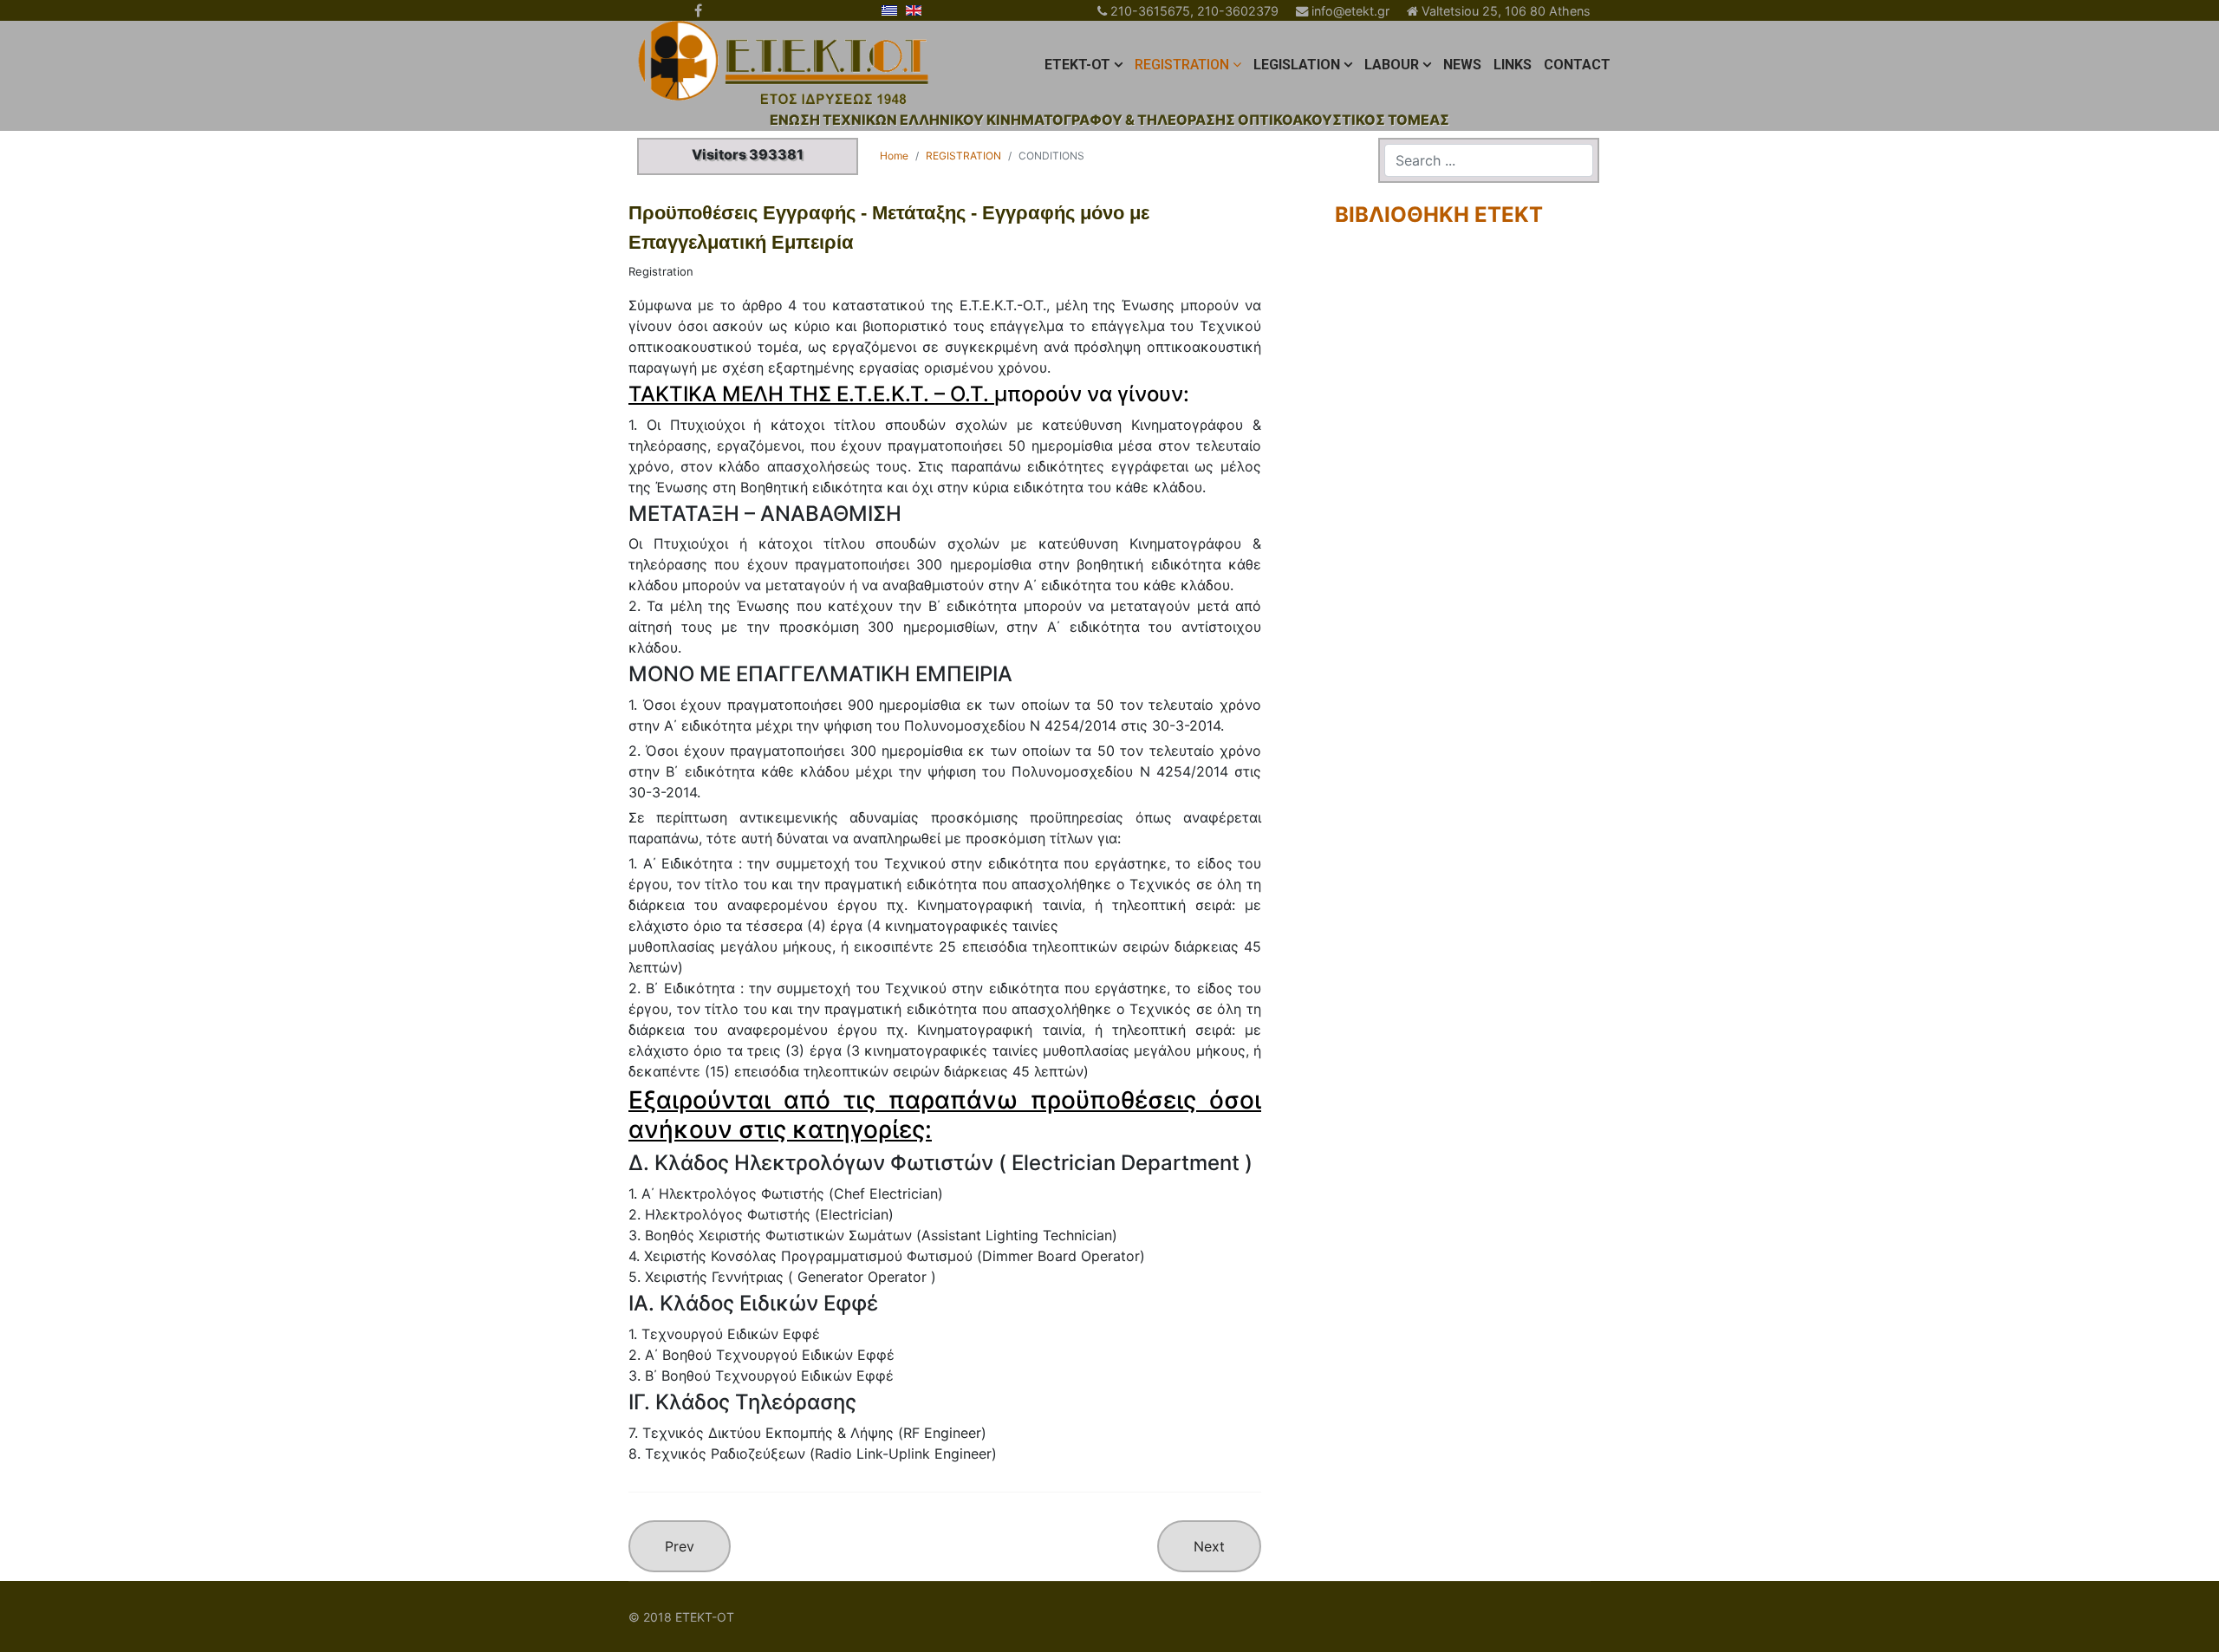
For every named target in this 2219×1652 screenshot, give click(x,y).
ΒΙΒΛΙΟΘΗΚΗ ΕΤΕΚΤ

---

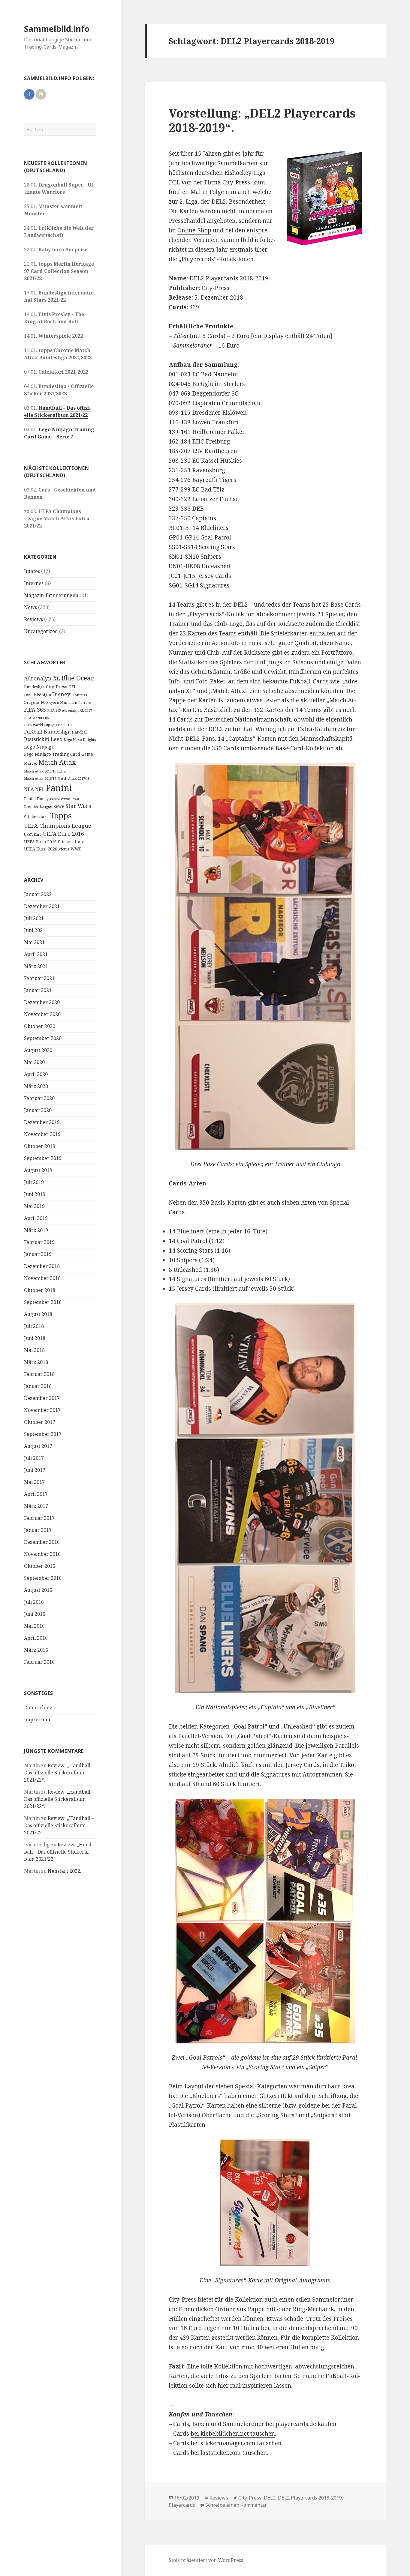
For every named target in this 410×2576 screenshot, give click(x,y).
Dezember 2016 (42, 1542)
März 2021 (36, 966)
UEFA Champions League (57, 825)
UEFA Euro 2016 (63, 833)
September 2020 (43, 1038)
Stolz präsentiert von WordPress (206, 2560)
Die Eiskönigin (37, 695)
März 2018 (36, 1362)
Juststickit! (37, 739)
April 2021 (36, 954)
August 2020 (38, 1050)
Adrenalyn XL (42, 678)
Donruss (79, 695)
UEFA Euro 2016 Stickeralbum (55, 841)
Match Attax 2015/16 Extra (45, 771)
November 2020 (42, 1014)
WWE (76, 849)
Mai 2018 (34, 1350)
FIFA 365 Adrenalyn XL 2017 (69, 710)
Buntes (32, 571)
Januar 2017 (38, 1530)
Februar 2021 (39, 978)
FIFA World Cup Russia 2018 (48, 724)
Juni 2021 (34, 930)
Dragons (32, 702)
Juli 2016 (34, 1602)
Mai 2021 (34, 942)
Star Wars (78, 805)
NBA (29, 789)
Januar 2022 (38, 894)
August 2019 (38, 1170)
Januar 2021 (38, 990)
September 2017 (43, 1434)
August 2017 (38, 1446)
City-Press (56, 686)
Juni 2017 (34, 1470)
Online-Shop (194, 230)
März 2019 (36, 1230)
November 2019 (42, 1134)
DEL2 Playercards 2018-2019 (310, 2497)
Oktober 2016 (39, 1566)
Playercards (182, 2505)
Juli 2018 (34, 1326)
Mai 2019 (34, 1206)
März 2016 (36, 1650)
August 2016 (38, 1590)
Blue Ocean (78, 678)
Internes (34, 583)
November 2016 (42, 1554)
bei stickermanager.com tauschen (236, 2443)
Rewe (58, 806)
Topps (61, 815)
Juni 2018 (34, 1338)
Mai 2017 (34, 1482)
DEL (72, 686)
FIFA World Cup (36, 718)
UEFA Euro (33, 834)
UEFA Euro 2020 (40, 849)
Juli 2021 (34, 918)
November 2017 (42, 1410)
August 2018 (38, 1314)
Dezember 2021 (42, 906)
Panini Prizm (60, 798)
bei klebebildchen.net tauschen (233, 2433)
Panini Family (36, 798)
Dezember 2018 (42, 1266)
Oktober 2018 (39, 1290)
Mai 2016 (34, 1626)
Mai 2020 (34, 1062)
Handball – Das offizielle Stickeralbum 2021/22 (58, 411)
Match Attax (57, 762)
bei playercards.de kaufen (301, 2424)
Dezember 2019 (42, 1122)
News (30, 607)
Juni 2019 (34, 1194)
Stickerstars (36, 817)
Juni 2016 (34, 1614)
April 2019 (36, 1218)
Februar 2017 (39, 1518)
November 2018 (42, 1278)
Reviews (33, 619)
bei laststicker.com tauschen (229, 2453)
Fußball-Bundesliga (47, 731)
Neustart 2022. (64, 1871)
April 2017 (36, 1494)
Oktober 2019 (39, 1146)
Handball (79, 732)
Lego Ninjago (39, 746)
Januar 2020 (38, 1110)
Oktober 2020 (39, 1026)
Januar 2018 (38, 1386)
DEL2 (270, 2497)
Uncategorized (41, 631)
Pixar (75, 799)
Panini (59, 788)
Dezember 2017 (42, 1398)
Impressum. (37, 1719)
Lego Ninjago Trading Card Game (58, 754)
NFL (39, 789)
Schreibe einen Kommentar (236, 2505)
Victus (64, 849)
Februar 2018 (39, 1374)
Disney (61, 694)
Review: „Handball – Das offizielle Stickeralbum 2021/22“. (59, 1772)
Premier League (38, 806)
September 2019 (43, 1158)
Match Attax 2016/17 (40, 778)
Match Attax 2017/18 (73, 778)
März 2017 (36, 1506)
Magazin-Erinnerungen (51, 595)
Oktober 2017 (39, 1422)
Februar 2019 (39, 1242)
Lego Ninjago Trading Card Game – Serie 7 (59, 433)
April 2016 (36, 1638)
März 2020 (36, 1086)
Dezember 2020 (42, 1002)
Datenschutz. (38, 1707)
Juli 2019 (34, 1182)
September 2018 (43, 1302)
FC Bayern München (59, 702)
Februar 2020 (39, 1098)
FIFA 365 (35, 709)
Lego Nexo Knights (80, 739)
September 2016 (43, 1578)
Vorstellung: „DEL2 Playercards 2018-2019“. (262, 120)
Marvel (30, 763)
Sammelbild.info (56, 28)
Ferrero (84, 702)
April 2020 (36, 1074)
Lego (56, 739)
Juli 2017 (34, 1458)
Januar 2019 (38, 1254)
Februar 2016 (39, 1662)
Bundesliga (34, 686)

[What needs to be done]: Please output exactly the lines between the one holding "September 2019 (43, 1158)" and the one holding "Dezember 2020 (42, 1002)" in the records above, inclusive, and nothing more.

[Solution below]:
September 2019 (43, 1158)
Match Attax 2016/17 (40, 778)
Match Attax 2017/18 (73, 778)
März 2017 (36, 1506)
Magazin-Erinnerungen (51, 595)
Oktober 2017 (39, 1422)
Februar 2019 (39, 1242)
Lego Ninjago Trading Card Game – Serie 7 (59, 433)
April 2016 (36, 1638)
März 2020 (36, 1086)
Dezember 2020 (42, 1002)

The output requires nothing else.